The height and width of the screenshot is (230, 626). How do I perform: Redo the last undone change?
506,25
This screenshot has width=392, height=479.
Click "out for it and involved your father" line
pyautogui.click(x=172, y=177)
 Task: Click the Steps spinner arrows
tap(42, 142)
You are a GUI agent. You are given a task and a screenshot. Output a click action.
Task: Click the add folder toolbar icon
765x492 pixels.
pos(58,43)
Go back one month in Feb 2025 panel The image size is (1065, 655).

★ ★ ★ ★ ★

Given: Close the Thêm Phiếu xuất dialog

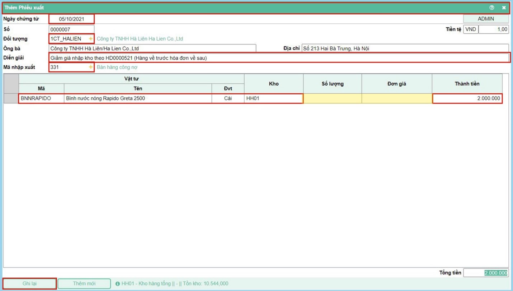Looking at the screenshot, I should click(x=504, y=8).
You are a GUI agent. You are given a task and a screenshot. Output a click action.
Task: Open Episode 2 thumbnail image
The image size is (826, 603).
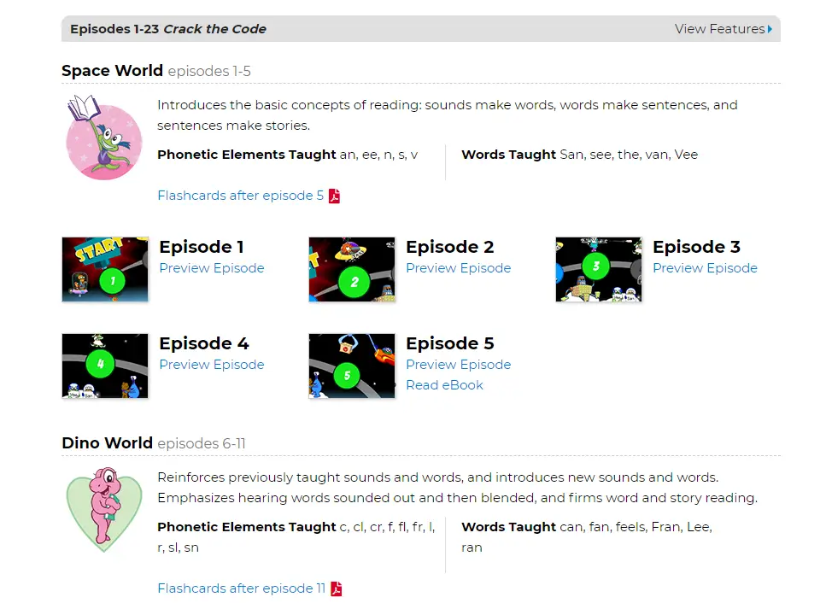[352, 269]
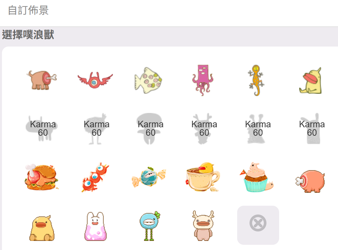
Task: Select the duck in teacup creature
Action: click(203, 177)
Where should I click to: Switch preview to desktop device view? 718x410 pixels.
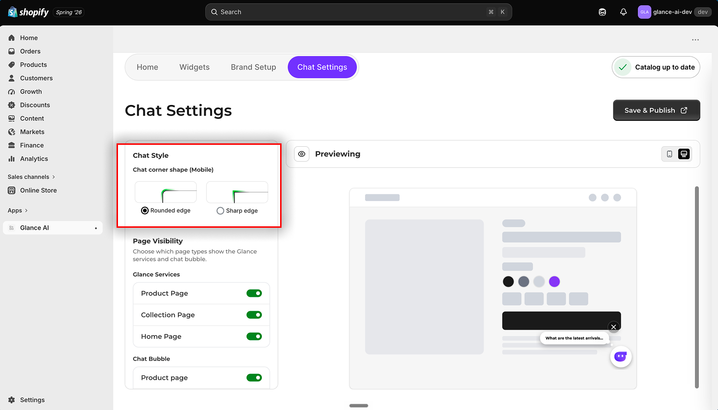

★ ★ ★ ★ ★

* _Your instructions_:
Out of the records above, set down only the lines from the one that contains "The image size is (826, 603)." through the one that contains "Where should I", unchanged and without the pictures.

* _Expected answer_:
The image size is (826, 603).
[352, 269]
Task: Select the duck in teacup creature
Action: click(203, 177)
Where should I click to: Switch preview to desktop device view? 718x410 pixels.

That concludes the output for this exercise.